Uma das propostas para se evitar a continuidade desta injustiça é acabar com a isenção dos dividendos e as deduções sobre as remunerações de JCP, além de isentar rendas de até R$ 5 mil reais e criar alíquotas maiores para altas rendas.
A auditora fiscal Clair Hickmann, diretora técnica do IJF, falou sobre ferramentas utilizadas pela elite financeira dominante para escapar do pagamento de tributos, como o uso de paraísos fiscais, a transferência de lucros para o exterior, com subfaturamento de exportações e superfaturamento de importações, despesas com serviços de empréstimos intragrupos para reduzir o lucro tributável, como as conhecidas deduções sobre juros de capital próprio, e planejamentos tributários abusivos, como as fusões de bancos.
Como exemplo, Clair citou a venda subfaturada de minério de ferro brasileiro para a Suíça, tendo a China como destino final da mercadoria. “O Brasil fatura o minério para a Suíça, um paraíso fiscal, com impostos reduzidos. Mas, o produto vai direto para a China. Depois, esses recursos entram no Brasil, vindo da Suíça, como sendo investimento estrangeiro no setor produtivo e, por isso, são remunerados como JCP, sem a incidência de impostos”, explicou.
Segundo Clair, entre 2009 e 2015, a exportação de ferro brasileiro gerou uma perda de US$ 12,407 bilhões em recursos tributários para o Brasil. “Isso representa uma perda média de US$ 1,770 bilhão a cada ano. São R$ 6 bilhões por ano”, disse.
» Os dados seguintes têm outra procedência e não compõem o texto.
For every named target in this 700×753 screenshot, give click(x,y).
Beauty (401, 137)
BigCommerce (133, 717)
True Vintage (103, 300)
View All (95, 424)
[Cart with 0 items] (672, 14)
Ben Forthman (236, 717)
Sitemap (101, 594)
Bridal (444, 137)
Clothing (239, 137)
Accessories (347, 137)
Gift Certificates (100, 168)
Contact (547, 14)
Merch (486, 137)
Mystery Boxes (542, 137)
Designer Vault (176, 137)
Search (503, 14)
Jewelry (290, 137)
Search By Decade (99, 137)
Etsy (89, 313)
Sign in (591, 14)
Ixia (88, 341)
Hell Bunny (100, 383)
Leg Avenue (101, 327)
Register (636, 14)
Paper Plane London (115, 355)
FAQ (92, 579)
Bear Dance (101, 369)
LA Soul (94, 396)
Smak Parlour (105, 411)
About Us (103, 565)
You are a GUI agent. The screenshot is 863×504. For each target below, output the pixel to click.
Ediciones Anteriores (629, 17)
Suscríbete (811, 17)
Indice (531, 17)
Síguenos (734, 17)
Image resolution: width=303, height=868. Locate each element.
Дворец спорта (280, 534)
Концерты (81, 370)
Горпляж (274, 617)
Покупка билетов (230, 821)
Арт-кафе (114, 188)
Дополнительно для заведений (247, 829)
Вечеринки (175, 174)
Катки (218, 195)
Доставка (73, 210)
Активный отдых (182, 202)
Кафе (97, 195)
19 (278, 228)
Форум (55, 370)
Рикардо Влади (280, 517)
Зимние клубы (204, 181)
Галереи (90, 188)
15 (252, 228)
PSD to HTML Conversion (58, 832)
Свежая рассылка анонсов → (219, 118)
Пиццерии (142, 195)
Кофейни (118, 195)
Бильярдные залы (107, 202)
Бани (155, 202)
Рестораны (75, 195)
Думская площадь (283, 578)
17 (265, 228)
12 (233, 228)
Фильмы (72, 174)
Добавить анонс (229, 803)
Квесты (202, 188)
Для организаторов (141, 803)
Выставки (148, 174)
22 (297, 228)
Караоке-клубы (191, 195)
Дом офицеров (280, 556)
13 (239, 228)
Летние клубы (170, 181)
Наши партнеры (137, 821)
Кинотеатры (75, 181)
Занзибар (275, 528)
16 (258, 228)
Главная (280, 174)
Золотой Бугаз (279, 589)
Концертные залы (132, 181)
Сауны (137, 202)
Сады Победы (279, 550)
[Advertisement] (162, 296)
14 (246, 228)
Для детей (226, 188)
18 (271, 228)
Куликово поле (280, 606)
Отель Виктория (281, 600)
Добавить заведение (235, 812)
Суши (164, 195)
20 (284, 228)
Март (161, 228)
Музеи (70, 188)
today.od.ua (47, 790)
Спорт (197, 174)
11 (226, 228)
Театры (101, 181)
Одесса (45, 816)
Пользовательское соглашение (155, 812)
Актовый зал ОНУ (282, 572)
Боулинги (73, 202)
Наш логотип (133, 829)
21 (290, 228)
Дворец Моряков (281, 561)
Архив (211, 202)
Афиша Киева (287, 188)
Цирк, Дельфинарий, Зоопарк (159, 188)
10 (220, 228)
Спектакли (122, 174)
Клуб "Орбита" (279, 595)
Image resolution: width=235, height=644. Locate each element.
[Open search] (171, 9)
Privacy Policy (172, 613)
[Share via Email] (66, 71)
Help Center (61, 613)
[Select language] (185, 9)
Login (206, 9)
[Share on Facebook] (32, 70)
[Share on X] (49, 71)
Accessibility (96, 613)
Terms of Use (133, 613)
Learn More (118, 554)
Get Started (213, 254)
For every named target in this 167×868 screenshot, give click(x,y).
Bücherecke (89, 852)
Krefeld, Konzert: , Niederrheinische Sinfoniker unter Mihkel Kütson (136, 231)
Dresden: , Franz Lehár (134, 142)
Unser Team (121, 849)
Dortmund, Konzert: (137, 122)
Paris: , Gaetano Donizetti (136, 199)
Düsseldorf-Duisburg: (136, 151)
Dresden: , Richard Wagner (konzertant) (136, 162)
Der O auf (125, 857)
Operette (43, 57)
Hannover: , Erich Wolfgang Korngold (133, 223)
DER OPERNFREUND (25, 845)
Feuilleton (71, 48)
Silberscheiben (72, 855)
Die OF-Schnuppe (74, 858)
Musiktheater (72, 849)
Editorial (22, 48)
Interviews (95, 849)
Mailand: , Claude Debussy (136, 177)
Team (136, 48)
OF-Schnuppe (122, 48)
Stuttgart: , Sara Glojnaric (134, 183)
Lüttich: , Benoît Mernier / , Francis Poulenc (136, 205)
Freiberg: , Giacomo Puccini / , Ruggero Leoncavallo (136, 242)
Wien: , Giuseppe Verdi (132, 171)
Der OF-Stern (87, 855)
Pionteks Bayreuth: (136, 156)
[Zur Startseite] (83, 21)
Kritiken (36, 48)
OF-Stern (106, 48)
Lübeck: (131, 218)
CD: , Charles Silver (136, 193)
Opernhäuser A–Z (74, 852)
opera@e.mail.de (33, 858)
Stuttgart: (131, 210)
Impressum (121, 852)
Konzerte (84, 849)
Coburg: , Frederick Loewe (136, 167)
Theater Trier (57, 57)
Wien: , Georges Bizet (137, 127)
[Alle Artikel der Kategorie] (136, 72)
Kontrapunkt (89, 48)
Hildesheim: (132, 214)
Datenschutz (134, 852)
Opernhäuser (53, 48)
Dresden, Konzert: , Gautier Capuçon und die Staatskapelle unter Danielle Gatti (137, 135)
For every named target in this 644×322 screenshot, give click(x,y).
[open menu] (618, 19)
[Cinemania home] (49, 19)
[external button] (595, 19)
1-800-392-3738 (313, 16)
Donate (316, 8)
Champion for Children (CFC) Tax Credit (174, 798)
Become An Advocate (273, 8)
Para ela, além de mudanças na legislação, é preciso garantir estrutura para que haja uma administração tributária capaz de implementar a legislação e dar efetividades ao sistema tributário e sua progressividade, com troca de informações entre fiscos de todos os países. Também faz parte disso a revisão da estrutura do Conselho Administrativo de Recursos Fiscais (Carf).